- _Material for this exercise_:
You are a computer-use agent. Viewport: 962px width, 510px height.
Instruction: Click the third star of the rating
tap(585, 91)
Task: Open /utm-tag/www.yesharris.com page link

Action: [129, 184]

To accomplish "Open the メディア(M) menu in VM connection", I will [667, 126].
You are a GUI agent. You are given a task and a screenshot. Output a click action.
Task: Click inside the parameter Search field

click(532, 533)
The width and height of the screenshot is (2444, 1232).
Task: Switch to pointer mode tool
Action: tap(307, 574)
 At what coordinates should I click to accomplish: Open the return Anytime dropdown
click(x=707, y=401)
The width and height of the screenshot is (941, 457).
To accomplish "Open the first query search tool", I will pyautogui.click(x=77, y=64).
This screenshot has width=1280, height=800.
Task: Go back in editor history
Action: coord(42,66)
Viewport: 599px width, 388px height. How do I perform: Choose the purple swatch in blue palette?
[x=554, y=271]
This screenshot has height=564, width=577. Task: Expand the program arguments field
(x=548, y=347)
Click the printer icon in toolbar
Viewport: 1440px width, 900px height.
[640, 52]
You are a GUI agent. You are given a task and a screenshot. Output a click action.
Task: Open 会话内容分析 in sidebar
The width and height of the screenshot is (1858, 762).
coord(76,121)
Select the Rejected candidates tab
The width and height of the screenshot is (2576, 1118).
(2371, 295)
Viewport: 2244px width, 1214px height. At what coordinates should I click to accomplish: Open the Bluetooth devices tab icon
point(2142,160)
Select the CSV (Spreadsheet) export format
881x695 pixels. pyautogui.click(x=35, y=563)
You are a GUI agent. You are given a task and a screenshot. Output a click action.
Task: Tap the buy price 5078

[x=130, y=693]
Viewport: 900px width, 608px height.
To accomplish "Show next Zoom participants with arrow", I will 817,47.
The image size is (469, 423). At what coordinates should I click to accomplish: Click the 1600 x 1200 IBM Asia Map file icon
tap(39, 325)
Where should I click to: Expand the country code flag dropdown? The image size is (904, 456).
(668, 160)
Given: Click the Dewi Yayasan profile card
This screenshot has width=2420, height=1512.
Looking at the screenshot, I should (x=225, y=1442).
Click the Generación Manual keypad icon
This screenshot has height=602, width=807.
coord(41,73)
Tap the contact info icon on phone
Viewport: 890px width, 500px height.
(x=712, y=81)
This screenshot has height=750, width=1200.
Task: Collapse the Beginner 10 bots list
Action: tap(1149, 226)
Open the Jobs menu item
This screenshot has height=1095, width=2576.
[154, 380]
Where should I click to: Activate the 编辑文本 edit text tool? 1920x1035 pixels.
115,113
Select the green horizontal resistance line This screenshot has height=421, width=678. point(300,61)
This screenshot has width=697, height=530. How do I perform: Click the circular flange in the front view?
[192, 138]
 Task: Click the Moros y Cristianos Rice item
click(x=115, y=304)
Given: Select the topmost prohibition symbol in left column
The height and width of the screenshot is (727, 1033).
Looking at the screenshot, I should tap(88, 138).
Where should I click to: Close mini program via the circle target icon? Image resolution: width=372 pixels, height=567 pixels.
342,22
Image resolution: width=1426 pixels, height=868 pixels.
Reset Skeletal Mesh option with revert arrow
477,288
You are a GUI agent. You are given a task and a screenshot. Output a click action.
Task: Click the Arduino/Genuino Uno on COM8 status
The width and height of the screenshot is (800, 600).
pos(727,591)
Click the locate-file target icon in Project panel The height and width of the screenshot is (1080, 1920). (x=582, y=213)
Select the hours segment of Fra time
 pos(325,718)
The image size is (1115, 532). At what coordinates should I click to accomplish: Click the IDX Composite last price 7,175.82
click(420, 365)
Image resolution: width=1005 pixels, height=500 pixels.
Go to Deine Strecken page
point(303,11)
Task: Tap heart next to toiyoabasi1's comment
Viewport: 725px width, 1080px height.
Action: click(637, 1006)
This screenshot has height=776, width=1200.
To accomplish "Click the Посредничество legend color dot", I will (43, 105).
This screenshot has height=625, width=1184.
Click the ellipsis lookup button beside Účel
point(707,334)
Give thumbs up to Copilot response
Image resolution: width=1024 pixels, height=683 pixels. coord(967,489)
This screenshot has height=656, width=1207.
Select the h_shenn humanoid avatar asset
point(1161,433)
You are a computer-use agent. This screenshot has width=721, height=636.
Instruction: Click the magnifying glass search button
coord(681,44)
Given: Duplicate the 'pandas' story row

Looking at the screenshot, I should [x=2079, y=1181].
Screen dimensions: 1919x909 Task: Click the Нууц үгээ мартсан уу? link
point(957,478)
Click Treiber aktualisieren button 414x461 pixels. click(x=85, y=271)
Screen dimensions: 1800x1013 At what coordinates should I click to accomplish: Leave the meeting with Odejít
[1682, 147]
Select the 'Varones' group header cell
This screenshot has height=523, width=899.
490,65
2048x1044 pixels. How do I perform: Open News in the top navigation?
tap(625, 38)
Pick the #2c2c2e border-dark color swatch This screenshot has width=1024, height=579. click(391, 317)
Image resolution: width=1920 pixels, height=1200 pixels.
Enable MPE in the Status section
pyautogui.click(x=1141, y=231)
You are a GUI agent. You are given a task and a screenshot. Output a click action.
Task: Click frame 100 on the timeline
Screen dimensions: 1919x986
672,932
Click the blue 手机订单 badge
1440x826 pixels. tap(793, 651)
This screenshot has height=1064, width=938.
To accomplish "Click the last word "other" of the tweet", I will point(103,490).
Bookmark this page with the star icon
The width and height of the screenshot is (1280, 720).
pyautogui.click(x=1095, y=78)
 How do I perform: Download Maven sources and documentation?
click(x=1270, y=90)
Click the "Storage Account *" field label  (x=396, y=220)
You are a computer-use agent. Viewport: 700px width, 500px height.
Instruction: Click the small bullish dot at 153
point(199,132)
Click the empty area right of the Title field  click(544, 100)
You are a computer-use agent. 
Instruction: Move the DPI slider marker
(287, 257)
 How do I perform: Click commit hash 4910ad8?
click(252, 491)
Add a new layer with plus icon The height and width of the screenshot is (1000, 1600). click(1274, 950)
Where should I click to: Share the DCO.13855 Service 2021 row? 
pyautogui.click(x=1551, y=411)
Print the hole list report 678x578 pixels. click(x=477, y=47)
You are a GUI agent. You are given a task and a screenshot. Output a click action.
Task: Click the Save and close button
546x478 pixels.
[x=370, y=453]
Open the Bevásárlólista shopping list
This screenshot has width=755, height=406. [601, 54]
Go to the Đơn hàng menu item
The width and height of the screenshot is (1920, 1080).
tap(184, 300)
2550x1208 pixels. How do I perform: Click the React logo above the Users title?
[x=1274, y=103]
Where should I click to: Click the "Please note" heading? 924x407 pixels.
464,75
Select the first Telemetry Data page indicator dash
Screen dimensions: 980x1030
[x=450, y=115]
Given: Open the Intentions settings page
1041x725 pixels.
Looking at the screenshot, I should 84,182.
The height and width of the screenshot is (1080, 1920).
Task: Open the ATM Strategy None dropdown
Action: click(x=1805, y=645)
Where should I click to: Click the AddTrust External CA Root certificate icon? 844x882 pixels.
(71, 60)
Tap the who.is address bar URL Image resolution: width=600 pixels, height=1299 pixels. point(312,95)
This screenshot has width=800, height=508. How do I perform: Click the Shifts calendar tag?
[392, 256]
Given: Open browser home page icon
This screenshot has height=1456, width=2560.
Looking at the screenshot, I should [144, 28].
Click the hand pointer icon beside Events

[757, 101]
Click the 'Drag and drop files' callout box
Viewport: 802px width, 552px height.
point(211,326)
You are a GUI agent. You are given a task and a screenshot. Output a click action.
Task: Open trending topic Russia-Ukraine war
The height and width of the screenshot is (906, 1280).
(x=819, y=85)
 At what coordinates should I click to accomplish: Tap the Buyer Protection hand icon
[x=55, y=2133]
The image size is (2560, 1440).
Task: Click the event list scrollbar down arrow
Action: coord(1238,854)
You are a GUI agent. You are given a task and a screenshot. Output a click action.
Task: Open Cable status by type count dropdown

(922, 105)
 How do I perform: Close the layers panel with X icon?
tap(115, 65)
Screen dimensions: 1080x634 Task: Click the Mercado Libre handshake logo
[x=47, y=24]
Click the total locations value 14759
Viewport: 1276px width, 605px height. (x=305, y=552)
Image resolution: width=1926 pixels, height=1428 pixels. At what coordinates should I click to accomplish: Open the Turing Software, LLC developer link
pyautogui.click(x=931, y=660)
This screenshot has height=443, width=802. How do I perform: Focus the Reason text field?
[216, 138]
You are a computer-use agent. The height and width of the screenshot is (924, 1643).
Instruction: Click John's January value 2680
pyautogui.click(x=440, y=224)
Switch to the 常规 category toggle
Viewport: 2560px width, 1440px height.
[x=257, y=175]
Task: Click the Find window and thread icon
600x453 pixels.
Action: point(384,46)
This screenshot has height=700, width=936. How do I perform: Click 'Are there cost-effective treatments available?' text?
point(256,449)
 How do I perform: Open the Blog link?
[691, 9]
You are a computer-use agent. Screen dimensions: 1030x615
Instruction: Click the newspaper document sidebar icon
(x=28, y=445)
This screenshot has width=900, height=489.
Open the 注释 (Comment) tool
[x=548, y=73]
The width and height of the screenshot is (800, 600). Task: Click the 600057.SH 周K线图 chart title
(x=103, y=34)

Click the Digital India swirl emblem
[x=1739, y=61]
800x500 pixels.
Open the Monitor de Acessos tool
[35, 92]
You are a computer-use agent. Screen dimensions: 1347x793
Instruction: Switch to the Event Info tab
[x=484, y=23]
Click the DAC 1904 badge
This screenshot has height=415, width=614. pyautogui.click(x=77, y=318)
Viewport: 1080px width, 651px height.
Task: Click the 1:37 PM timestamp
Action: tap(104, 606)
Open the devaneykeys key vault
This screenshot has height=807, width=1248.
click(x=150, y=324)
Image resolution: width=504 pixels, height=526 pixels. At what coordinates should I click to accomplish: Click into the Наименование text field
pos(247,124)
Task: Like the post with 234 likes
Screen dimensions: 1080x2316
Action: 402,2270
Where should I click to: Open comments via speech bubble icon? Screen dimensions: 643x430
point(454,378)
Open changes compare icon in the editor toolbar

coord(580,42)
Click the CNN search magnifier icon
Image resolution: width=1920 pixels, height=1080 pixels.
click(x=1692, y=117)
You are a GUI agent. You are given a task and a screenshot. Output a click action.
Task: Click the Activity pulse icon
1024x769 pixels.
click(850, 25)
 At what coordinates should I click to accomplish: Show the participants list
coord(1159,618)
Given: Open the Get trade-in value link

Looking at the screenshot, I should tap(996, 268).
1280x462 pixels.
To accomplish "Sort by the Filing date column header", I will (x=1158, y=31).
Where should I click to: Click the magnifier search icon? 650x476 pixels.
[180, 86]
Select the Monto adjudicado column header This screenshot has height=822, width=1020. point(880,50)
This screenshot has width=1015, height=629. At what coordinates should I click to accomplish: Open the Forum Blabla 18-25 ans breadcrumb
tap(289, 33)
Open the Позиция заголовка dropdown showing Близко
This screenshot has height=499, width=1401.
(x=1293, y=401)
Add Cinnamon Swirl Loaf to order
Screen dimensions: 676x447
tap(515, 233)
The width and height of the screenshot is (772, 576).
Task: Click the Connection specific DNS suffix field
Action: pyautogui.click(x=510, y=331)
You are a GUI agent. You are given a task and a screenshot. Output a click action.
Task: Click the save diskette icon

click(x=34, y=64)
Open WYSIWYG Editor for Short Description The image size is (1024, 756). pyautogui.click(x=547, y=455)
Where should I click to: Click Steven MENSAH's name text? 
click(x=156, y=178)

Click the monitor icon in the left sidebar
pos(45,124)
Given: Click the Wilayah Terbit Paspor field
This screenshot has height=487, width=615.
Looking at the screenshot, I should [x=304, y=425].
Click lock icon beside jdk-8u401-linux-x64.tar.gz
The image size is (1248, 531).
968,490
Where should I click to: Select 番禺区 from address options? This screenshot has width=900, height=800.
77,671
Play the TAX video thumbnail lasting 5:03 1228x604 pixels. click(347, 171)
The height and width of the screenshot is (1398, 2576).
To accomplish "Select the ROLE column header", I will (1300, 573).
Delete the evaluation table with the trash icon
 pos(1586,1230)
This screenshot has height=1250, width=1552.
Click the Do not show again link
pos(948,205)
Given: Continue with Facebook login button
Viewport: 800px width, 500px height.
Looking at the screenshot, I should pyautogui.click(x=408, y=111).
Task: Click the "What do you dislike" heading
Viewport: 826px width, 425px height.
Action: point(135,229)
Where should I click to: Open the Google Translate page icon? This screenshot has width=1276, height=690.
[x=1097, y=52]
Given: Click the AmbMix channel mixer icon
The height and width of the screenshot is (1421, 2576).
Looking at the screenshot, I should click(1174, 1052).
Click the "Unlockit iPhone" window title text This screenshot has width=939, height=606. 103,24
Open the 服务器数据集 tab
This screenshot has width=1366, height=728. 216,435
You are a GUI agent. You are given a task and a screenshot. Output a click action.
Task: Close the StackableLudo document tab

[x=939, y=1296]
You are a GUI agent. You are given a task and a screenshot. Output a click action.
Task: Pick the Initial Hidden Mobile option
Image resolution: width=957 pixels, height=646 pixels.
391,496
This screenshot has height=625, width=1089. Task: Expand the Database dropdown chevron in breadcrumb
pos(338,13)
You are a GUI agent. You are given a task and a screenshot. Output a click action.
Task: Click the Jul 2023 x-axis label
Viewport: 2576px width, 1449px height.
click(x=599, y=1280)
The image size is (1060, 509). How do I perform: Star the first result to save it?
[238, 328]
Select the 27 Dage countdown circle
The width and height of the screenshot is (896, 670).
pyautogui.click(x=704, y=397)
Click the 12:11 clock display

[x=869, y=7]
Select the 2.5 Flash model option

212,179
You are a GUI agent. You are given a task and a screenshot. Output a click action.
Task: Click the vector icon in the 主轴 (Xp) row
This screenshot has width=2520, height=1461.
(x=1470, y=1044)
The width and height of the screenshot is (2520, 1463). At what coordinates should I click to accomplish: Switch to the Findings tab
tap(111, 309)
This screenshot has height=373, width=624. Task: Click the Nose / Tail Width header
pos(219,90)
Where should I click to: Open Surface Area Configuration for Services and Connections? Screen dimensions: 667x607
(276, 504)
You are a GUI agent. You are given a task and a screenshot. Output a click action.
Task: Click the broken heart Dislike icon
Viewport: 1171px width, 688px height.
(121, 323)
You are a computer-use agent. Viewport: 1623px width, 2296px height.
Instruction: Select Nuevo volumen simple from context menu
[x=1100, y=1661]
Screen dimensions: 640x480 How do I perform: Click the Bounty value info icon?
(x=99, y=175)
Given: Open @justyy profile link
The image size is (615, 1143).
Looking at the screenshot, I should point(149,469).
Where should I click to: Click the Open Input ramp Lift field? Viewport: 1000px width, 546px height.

- _Task prompt_: Update the records from the start through the line containing "click(x=707, y=401)" by replacing "Instruction" with "Command", and leave everything else as it is.

- _The result_:
You are a computer-use agent. Viewport: 962px width, 510px height.
Command: Click the third star of the rating
tap(585, 91)
Task: Open /utm-tag/www.yesharris.com page link

Action: [129, 184]

To accomplish "Open the メディア(M) menu in VM connection", I will [667, 126].
You are a GUI agent. You are given a task and a screenshot. Output a click action.
Task: Click inside the parameter Search field

click(532, 533)
The width and height of the screenshot is (2444, 1232).
Task: Switch to pointer mode tool
Action: tap(307, 574)
 At what coordinates should I click to accomplish: Open the return Anytime dropdown
click(x=707, y=401)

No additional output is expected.